E a fome? A miséria? pobreza? Agora mesmo, o Brasil e, em particular, a região que chamamos de Arco Norte, ou seja, toda a área ao norte de Brasília, tem uma oportunidade extraordinária pela frente: a Margem Equatorial do Brasil (MEQ) – a segunda maior fronteira exploratória do planeta! E qual o debate, ou melhor, a narrativa que está sendo imposta? A defesa do Norte e Nordeste? O amparo ao pobre? O combate à fome?

Vamos apertar o botão de pausa. Imagine o Rio de Janeiro sem o petróleo. Ou o Brasil sem o óleo do Pré Sal. Vou ajudar. Segundo dados da Agência Nacional de Petróleo, Gás Natural e Biocombustíveis (ANP), em 2022, aquele Estado recebeu, em royalties, R$ 12,8 bilhões (repito, bilhões!) de reais. Já os municípios, o total de R$ 14,5 bilhões, com destaque para Maricá (R$ 2,5 bilhões), Macaé (R$ 1,4 bilhões), Niterói (R$ 1,1 bilhões) e Saquarema (R$ 1,9 bilhões). Total para o Rio de Janeiro: R$ 27,3 bilhões.

Falemos do Brasil, ou melhor, da União.
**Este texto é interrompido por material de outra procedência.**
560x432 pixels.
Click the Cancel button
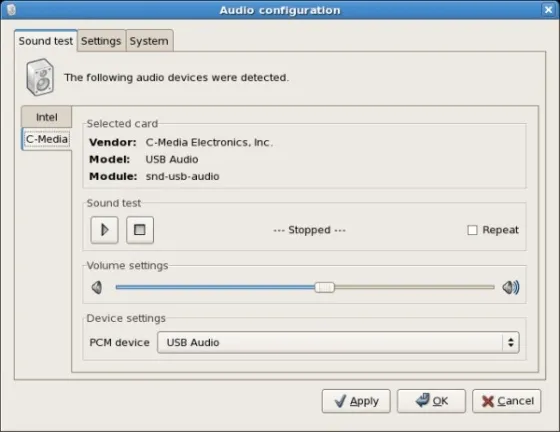coord(507,401)
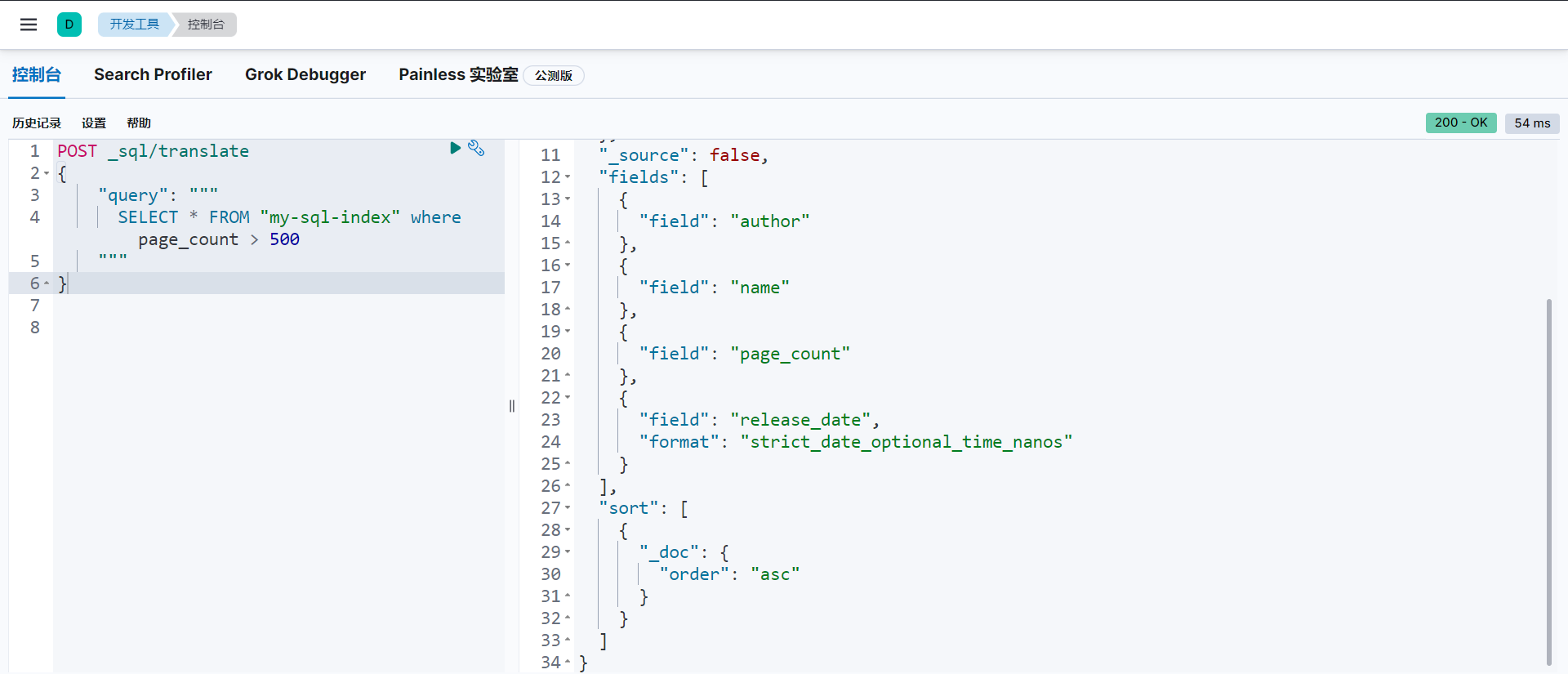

Ela levou R$ 8,5 bilhões para educação e saúde, R$ 6,3 bilhões para o Fundo Social, R$ 5,0 bilhões para o Fundo Especial, R$ 1,7 bilhões para o Comando da Marinha e R$ 1,2 bilhões para Ciência e Tecnologia. Total: R$ 22,8 bilhões para a União! Revise, por favor, estes últimos números e imaginemos o que seria do SUS (saúde), por exemplo, ou o FUNDEB (educação), sem o petróleo do Rio de Janeiro.
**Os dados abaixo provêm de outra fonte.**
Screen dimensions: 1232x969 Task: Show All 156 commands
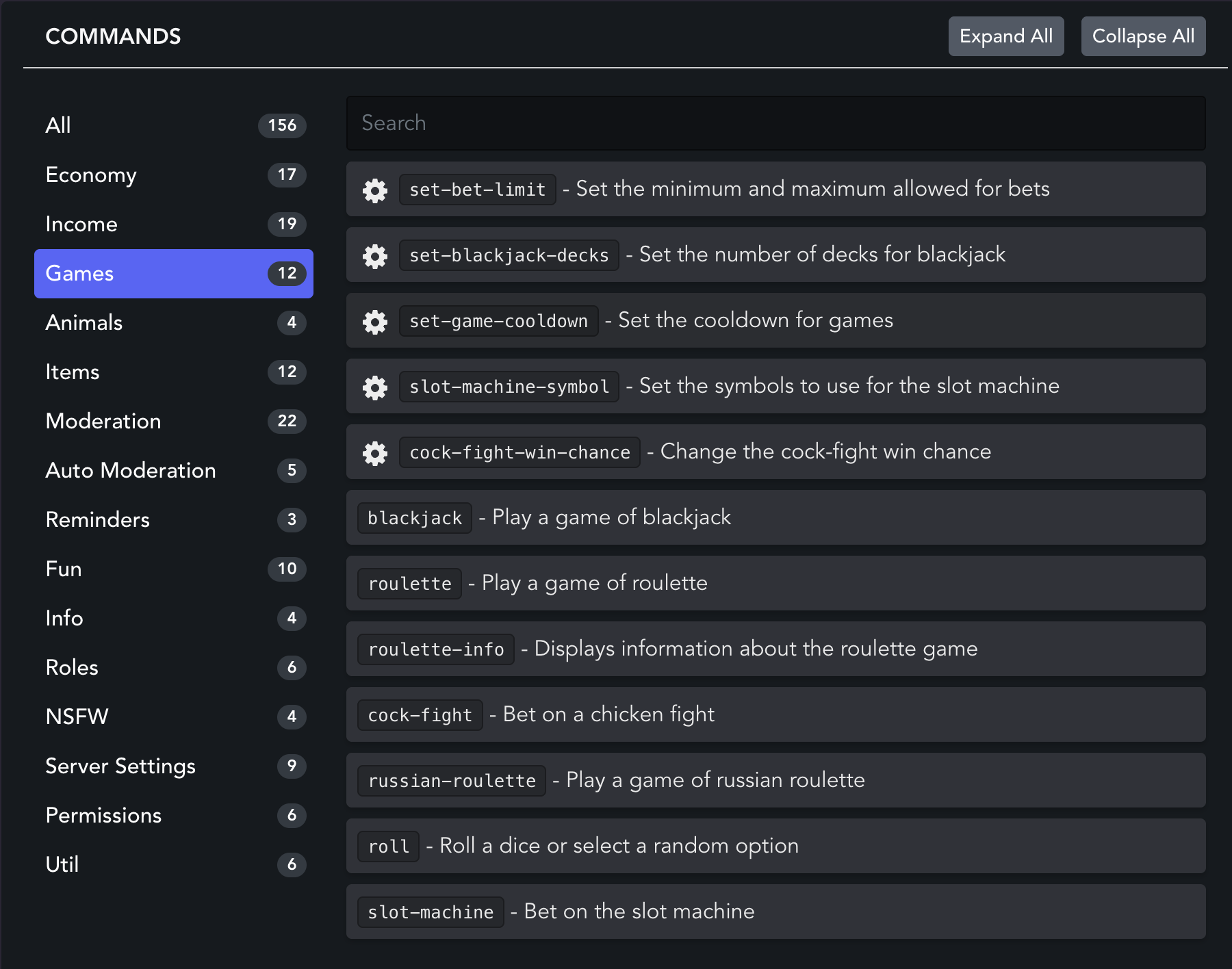174,126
Voltemos à pergunta: qual a narrativa que está se impondo? Que “pode haver vazamento”. Alguém teve o cuidado de olhar os números? Sim, porque o Brasil tem uma das legislações mais rígidas do planeta para a área de petróleo. Pois é, nunca (repito, nunca!) houve vazamento de petróleo no Brasil na fase de exploração – que é o período de testes para saber se vale a pena fazer investimento.
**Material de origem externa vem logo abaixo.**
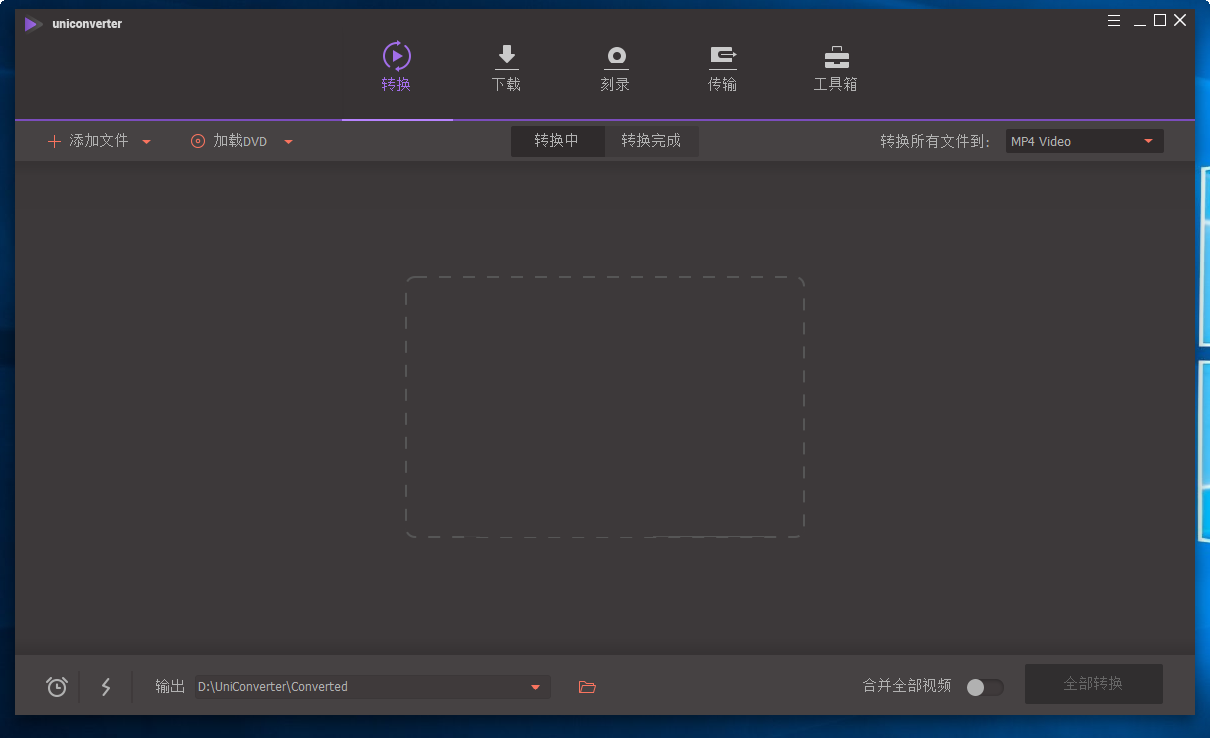
Task: Open the Transfer (传输) section icon
Action: [x=722, y=57]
A Margem Equatorial faz parte do litoral dos estados do Rio Grande do Norte, Ceará, Piauí, Maranhão, Pará e Amapá. Quer saber a receita total desses estados no mesmo período de 2022? R$ 408 milhões (sim! Milhões!). A maior foi a do Rio Grande do Norte, com R$ 318 milhões. Sabe quais estados receberam zero royalties, nesse ínterim? Três: Amapá, Pará e Piauí. São estados ricos?

Os especialistas nos chamam a nós aqui do Arco Norte, que não temos acesso nem voz às decisões nacionais sobre nosso próprio futuro, de “excluídos da energia”. De certa forma, a mim me parece que, a partir dos discursos que vejo na mídia diariamente, moramos ou na Noruega ou na Alemanha e não em bolsões de pobreza, miséria e fome. Creio que, no fundo, os brasileiros somos testemunhas da banalidade da pobreza!

*Allan Kardec Duailibe Barros Filho, PhD pela Universidade de Nagoya, Japão, professor titular da UFMA, ex-diretor da ANP, membro da AMC, presidente da Gasmar.